Unmatched Capability At A Fraction Of Legacy Cost
K2 has tailored its satellite portfolio into two categories: Mega and Giga. While Gravitas will be capable of producing 20 kW of electricity for use by its on-board payloads, the upcoming versions, in their “Mega” format, will produce 30 kW of peak payload power to aid 3,000 kg of available payload mass. The Mega K2 satellite will also have a 3 m x 2.7 m payload deck to host the largest antennas and instruments, while the 20 kW hall effect thrusters will support rapid orbit raise and station-keeping.
Robust thermal control and significant dissipation will ensure the satellite’s stable operations over mission lifetime, with redundancy in elements like computing, sensors, and control systems maximising the system’s reliability, while high throughput with link margins will support demanding missions.

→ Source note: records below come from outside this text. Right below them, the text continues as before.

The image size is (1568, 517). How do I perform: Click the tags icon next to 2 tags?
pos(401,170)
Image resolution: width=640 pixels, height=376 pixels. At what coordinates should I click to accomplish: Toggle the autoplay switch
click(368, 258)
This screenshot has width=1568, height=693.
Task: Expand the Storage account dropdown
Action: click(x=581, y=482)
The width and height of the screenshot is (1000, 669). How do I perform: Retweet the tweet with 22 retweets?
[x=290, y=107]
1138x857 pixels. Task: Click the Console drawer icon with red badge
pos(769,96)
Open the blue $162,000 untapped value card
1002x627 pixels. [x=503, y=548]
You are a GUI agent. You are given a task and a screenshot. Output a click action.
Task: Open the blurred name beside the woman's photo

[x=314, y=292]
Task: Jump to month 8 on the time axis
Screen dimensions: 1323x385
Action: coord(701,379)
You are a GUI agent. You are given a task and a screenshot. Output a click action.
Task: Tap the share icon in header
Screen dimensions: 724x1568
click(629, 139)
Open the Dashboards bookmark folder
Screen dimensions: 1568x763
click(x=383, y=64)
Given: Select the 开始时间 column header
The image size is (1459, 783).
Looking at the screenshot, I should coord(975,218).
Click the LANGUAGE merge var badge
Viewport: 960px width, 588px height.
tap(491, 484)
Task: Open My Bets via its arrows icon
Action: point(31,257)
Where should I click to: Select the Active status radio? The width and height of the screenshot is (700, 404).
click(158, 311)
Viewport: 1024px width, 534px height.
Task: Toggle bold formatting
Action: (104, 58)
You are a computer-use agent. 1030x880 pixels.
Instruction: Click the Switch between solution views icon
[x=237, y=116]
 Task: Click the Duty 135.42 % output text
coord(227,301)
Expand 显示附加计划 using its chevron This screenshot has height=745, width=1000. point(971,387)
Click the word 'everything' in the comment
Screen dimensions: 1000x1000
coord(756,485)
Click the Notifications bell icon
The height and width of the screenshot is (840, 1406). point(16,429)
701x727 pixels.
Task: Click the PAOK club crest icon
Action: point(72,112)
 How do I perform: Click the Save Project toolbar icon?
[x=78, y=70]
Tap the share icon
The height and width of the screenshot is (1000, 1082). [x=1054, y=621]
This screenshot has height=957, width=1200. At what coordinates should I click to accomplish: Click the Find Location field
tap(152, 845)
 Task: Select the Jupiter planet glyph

The “Giga” version, under development, will be the start-up’s big gun in orbit, possessing features like 110 kW of array power for the most demanding space applications, 15,000 kg available payload mass, an expanded 6.2 m x 6.2 m payload deck, 4 kW–20 kW hall effect thrusters for orbit transfer and station-keeping, and the highest throughput and link margins.
What is Gravitas’ launch trying to achieve? The spacecraft will deploy the largest solar arrays ever built, paired with high-voltage, radiation-resilient power systems engineered for extreme environments. The satellite will also have the highest-power electric propulsion system ever put in orbit, a 4× leap over the current state-of-the-art counterparts. The launch will also be about achieving autonomy at a constellation scale, with onboard radiation recovery, mission-data processing, and a full in-house autonomy stack validating the technology’s scope.
Further, Gravitas will introduce other industry-firsts like managing double-digit kilowatt systems with extreme heat flux, thermal architectures that safely reject that heat across all Earth orbits and beyond, ultra-stable pointing and attitude control for massive apertures that keep the satellite’s momentum in check even with large deployables, and dispensing systems capable of deploying dozens of satellites per launch, engineered to survive the most punishing deployment dynamics.
Upon the successful deployment of Gravitas, the start-up will concentrate on its next assignment, i.e., deploying integrated satellite networks that span LEO (Low Earth Orbit), MEO (Medium Earth Orbit), GEO (Geostationary Earth Orbit), and cislunar space, with dynamic load balancing and mission-specific routing across the orbital stack. The development stage will also involve constructing autonomous relay networks in cislunar and interplanetary space to form a deep-space data backbone and building high-power observatories from X-ray to far-infrared to detect cosmic events and hunt for exoplanets.
The start-up’s upcoming line-up of satellites will also have heat pumps and massive radiators to solve the hardest thermal problems, in addition to enabling hall thrusters powered by nuclear systems and redefining solar-system travel. The ultimate goal will be to put up high-power computing platforms in orbit that will push processing to the deep-space edge.